Mosaics of gene variations in the Interleukin-10 gene promoter affect interleukin-10 production depending on the stimulation used.

Interleukin-10 (IL-10), a cytokine involved in many aspects of the immune response shows interindividual variations in their expression. However, genetic variations of the 5'-flanking region of the IL-10 gene (PIL-10) are poorly characterised with respect to different stimuli. New extended haplo- and genotypes are identified present at differing frequencies in three geographically separated populations. Their influence on IL-10 expression have been assessed in vitro after stimulation of leukocytes with lipopolysaccharide (LPS), dibutyryl-cAMP or following immortalisation with Epstein-Barr virus (lymphoblastoid cell line (LCL)). Interindividual differences of IL-10 production were found to be related to single-nucleotide polymorphisms (SNP) haplotype -6752/-6208 in LCLs (P<0.02), and for haplotypes comprising SNPs -6752/-6208/-3538 after LPS stimulation (P<0.03).
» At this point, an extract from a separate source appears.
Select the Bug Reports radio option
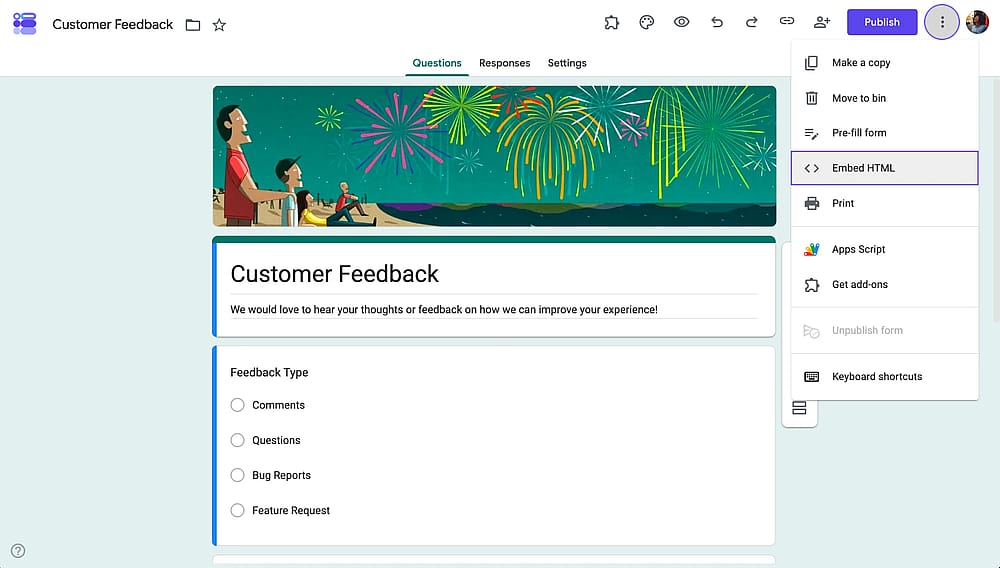The width and height of the screenshot is (1000, 568). (237, 475)
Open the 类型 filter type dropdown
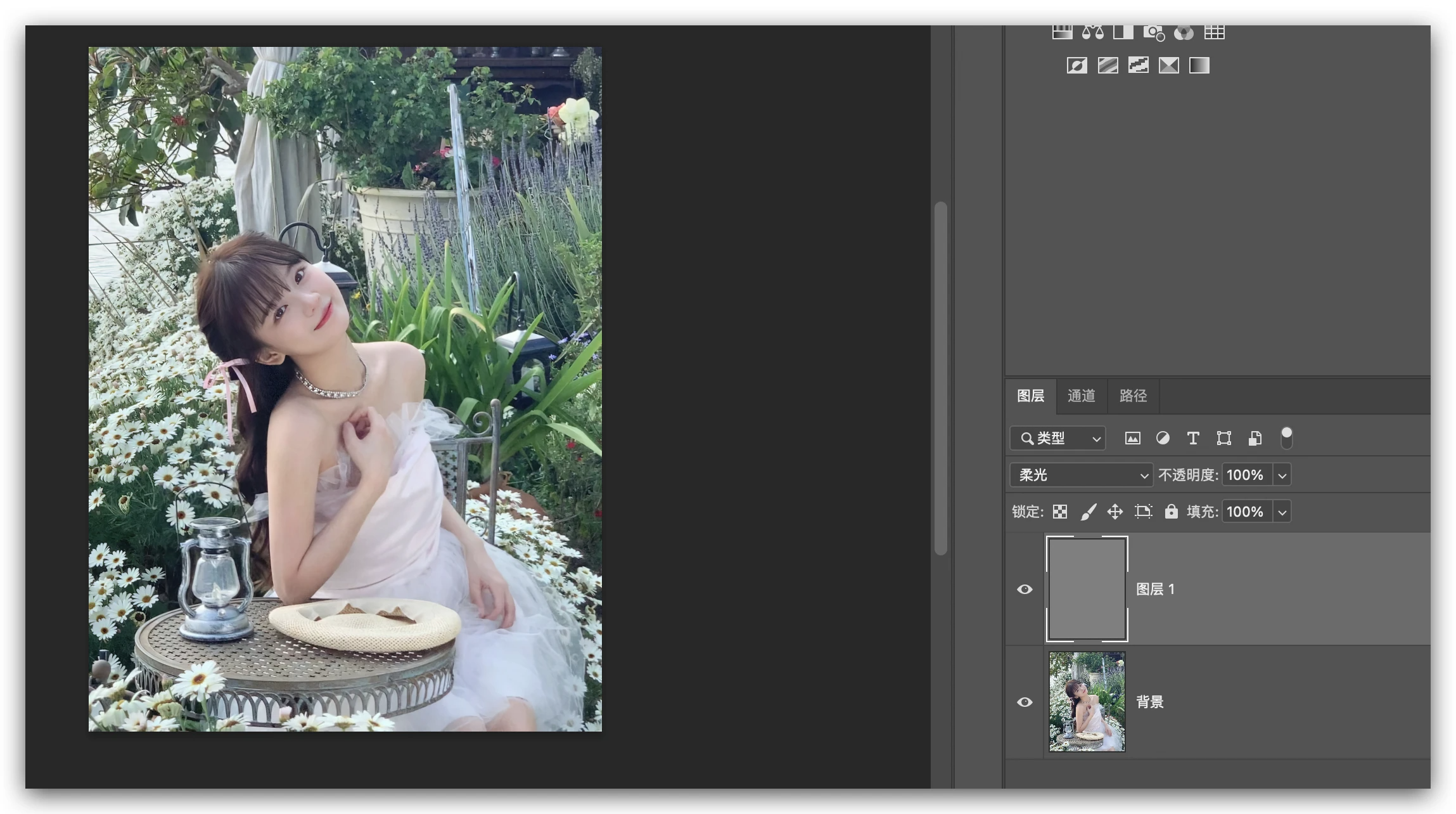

Carriers of the IL10.G microsatellite with 22, 24 or 26 dinucleotide repeats linked with the -1087G SNP, exhibited the highest levels of IL-10 expression. Contrasting IL-10 secretion patterns were found for IL10.R microsatellite alleles characterised by 15 dinucleotide repeats: after LPS stimulation this allele was associated with high IL-10 production (P<0.007), but with low IL-10 levels in LCLs (P< 0.038). Thus, the effects of mosaics of genetic elements in the PIL-10 on the capacity of leukocytes to produce IL-10 depend on the agent inducing IL-10 expression.